Given exercise: Pick out each line in the entries below that contains the word "dimensions" and copy it in full.

Material for the task:
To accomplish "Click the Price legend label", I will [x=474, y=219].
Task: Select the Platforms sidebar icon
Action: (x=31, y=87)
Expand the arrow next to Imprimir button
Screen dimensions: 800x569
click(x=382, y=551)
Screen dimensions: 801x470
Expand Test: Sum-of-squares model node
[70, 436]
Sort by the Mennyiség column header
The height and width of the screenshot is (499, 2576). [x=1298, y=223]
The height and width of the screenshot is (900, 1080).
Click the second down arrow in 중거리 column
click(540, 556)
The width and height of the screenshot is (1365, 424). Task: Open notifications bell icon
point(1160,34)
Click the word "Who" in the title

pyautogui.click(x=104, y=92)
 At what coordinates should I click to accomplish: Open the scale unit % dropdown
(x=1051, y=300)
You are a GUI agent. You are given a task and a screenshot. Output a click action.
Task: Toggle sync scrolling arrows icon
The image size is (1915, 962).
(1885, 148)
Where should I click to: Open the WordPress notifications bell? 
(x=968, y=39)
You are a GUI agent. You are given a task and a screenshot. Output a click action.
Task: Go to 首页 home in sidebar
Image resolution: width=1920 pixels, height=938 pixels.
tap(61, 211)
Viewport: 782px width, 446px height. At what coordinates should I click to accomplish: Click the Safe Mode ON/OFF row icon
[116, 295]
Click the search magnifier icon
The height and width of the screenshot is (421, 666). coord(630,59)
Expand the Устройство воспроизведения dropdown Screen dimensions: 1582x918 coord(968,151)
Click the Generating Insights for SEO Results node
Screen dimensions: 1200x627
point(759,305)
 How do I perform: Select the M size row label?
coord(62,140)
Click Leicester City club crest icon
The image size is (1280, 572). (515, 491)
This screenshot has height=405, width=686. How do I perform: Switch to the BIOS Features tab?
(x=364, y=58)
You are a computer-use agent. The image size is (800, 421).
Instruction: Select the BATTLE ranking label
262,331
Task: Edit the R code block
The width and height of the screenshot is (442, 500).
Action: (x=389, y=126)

Task output:
Screen dimensions: 800x569
Screen dimensions: 801x470
Expand the Устройство воспроизведения dropdown Screen dimensions: 1582x918 coord(968,151)
Screen dimensions: 1200x627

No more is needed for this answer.